======== Recorded information ========

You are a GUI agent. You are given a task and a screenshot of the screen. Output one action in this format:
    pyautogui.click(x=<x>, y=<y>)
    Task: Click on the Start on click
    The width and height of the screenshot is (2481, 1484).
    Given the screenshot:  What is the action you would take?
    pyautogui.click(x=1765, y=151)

========

=== Task to carry out ===
Extract every line of the records above and reproduce each one word for word, with nothing changed.

=== Task solution ===
You are a GUI agent. You are given a task and a screenshot of the screen. Output one action in this format:
    pyautogui.click(x=<x>, y=<y>)
    Task: Click on the Start on click
    The width and height of the screenshot is (2481, 1484).
    Given the screenshot:  What is the action you would take?
    pyautogui.click(x=1765, y=151)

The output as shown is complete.